How can AIs play this game? Can we expect a strong gameplay as Alpha-Go in Go? Do we humans have good chances of beating it?
I guess the only way to know that is, you guessed it, play!
The demo will consist in a simplified and shortened version of Splendor:
- 2 players: 1 human vs 1 AI
- limited decks
- limited turns
- reduced end-game prestige point target
The players will be presented with a simplified interface of the game on the screen and they will pick actions in turn against the AI trying to see who will win this one! Let's play!

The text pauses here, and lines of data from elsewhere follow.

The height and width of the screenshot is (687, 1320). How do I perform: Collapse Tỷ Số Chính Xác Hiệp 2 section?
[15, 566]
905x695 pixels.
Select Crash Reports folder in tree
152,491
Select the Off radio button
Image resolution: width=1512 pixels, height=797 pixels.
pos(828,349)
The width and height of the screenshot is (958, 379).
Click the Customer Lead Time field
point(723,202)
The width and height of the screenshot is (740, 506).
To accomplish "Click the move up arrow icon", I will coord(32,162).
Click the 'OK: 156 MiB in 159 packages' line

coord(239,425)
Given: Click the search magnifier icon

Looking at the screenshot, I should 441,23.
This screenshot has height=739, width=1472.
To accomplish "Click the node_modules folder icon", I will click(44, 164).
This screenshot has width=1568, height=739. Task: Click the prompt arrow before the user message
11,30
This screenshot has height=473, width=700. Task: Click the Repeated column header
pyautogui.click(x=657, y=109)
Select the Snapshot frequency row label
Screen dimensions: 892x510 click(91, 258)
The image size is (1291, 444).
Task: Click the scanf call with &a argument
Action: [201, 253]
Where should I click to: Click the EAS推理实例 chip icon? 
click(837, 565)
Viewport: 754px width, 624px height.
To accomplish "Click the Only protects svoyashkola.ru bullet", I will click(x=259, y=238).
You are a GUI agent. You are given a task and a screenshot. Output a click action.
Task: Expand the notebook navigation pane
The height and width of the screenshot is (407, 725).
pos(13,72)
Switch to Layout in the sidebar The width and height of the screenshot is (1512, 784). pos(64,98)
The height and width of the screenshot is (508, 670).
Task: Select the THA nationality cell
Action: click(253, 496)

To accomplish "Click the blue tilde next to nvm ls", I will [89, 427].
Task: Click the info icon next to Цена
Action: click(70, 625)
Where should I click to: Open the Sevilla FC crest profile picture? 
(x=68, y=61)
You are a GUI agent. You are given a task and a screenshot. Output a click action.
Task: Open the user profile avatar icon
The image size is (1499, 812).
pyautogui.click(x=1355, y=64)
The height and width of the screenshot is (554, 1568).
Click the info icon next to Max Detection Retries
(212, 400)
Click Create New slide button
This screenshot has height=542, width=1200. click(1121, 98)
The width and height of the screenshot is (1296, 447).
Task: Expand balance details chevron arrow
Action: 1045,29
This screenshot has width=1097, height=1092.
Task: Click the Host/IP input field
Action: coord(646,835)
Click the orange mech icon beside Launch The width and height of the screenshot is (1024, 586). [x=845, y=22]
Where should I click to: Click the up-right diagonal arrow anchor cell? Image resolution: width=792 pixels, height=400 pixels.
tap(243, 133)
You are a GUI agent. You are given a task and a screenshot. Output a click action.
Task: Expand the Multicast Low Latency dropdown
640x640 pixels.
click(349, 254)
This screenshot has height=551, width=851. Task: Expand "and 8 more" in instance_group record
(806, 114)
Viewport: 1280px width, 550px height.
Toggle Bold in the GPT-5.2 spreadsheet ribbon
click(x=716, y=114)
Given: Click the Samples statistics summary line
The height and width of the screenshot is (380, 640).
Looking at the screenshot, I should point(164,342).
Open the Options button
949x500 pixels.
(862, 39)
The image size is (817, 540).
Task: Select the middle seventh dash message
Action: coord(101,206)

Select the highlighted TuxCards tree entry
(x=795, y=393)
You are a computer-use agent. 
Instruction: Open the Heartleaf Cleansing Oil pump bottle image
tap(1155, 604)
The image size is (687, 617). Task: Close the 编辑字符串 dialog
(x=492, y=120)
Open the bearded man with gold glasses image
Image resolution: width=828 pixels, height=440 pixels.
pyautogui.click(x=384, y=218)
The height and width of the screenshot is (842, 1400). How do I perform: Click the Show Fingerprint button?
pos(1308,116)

Fugl: A Meditative Bird Flying Experience
I am part of Team Fugl, which has been building a meditative flying game for the last 3.5 years. Fugl is a sandbox game where you create the story, playing as a shape-shifting bird. Relax and feel the breeze under your wings as you glide serenely across picturesque landscapes, or kick up the excitement and soar up steep cliffs like an eagle. With no set rules the free roaming gameplay lets you discover the beauty and secrets of the world at your own pace and dares you to make your own meaning for a stress-free experience.
The demo will be running on an Oculus Rift (S) with Oculus Touches. The experience is currently available on the Oculus store, and is by far the most interesting version of the game, as you become embedded in the body of giant voxelized bird.
The demo is nearly always well-received when shown publicly. With its colourful but non-violent experience, it attracts a wide audience, and we see it as an experience that is part of a movement redefining what video games can be. In fact, though it is not the direct purpose of the game, it is not uncommon for people to tell us, how it helps them anxiety or depression.
Technically, the game might also be of interest to the attendees, as all of the games’ biomes are procedurally generated.
This is a link to the experience: https://www.oculus.com/experiences/rift/1549570518416178
Time to Die: Death Prediction in Dota 2 using Deep Learning
Ryan Spick,Charlie Ringer, Peter York, Adam Katona
Esports have become major international competitions with hundreds of millions of spectators. Esports games generate massive amounts of telemetry data.
Using these to predict the outcome of esports matches has received considerable attention, but micro-predictions, which seek to predict events inside a match, is as yet unknown territory. Micro-predictions are, however, of perennial interest across esports commentators and audience, because they provide the ability to observe events that might otherwise be missed. Esports games are highly complex with fast-moving action where the balance of a game can change in the span of seconds, and where events can happen in multiple areas of the playing field at the same time. Such events can happen rapidly, and it is easy for commentators and viewers alike to miss an event and only observe the impact of this event. In Dota 2, a player’s hero being killed by the opposing team is a key event of interest to commentators and audience.
We present a deep learning network which provides accurate death predictions within a five-second window. In this demo we will showcase the model’s predictions alongside replays of Dota 2 games. The replays are interactive, users can change replay speed, jump to interesting events, and analyze the performance of the predictions.